交響曲第1番ハ長調。輝かしい第1楽章主部アレグロ・コン・ブリオは、オットー・クレンペラーの棒をもってして、微動だにしない、一層堂々たる趣きを獲得する。その音調は、中期の交響曲第5番のもつ堅牢な集中力や、後期の交響曲第9番がもつ深遠で崇高な世界観を髣髴とさせる。何と的確な描写力。続く、第2楽章アンダンテ・カンタービレ・コン・モートにある爽快な自然美。また、第3楽章メヌエットの豪快さは、トリオの精妙な音楽性と対比され、僕たちの心に実に直接に響く。そして終楽章では、アダージョ冒頭の壮絶なうねりから主部アレグロ・モルト・エ・ヴィヴァーチェに移行する瞬間に潜む「永遠の刻」が見事に表出される。

オットー・クレンペラーのベートーヴェンは素晴らしい。

ベートーヴェン:
・交響曲第1番ハ長調作品21(1957.10.28&29録音)
・交響曲第6番ヘ長調作品68「田園」(1957.10.7&8録音)
オットー・クレンペラー指揮フィルハーモニア管弦楽団

交響曲第6番ヘ長調「田園」。

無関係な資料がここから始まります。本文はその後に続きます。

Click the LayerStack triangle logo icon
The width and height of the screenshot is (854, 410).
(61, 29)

第1楽章「田舎に到着したときの晴れやかな気分」提示部の反復は相変わらず煩わしいが、理想的なテンポとアゴーギクに、クレンペラーの音楽への崇敬の念を思う。特に展開部の目くるめくニュアンス豊かな詩情が素晴らしい。
第2楽章「小川のほとりの情景」は、神々しい自然讃歌。また、ゆったりと歌われる第3楽章「田舎の人々の楽しい集い」の平和な調べから一転し、第4楽章「雷雨、嵐」にある、大自然との闘争の険しさの、堂に入る表現に快哉を叫ぶ。
特筆すべきは、終楽章「牧歌 嵐のあとの喜ばしい感謝に満ちた気分」にある、大宇宙と同期する律動。曲が進むにつれ推進力を増し、音楽は徹底的に呪縛からの解放、自由の獲得を体現するのだが、何よりコーダの静けさ満ちるハーモニー(諧調)に安寧を覚えるのである。

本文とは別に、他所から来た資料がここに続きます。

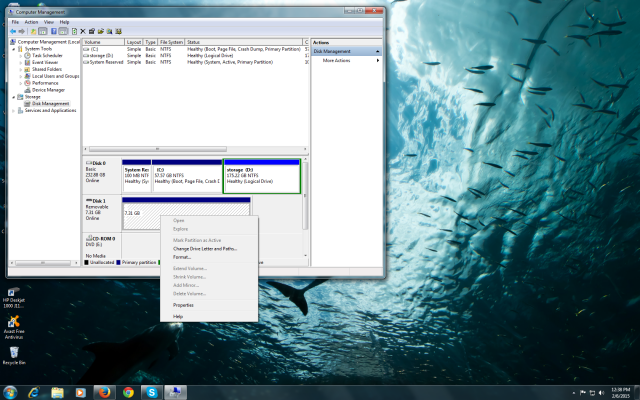Click the Back arrow in the toolbar

tap(12, 31)
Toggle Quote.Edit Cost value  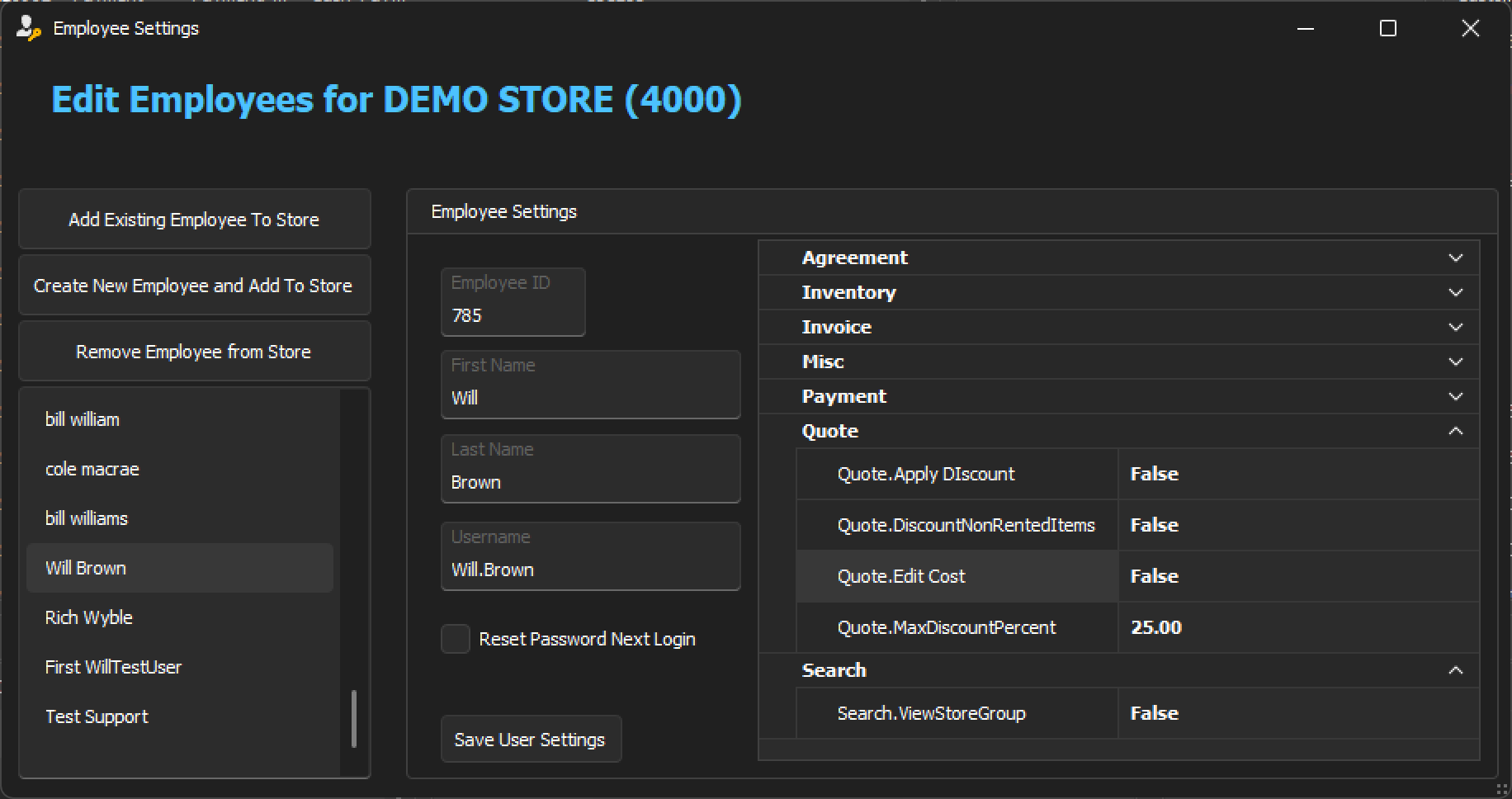point(1154,576)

音楽の本領はあくまでも、空間にも時間にも属さない響きの織りなす諧調にある。それをかたちにする音楽家は、伝えたい内容を律動の時間の流れにのせることによって、覚醒した現象界に理解の手を差しのべる。それはちょうど、あの寓意的な夢が個体の日常的に慣れ親しんだ表象と結びついたとたん、外界を向いて目覚めた意識が―現実の生の出来事との著しい懸隔にたちまち気づきはするものの―夢の像を把握できるようになるのと同じことである。こうして音楽家は、自分の音にリズムをつけて配列することで、目に見える形象世界に触れる。そこには、われわれの直観が可視的な物体の運動を理解する、それとよく似た原理がはたらいている。
(池上純一訳「ベートーヴェン」1870)
ワーグナー/三光長治監訳/池上純一・松原良輔・山崎太郎訳「ベートーヴェン」(法政大学出版局)P133-134

リズム、律動こそが音楽に内在する力の源。
オットー・クレンペラーのベートーヴェンが美しい。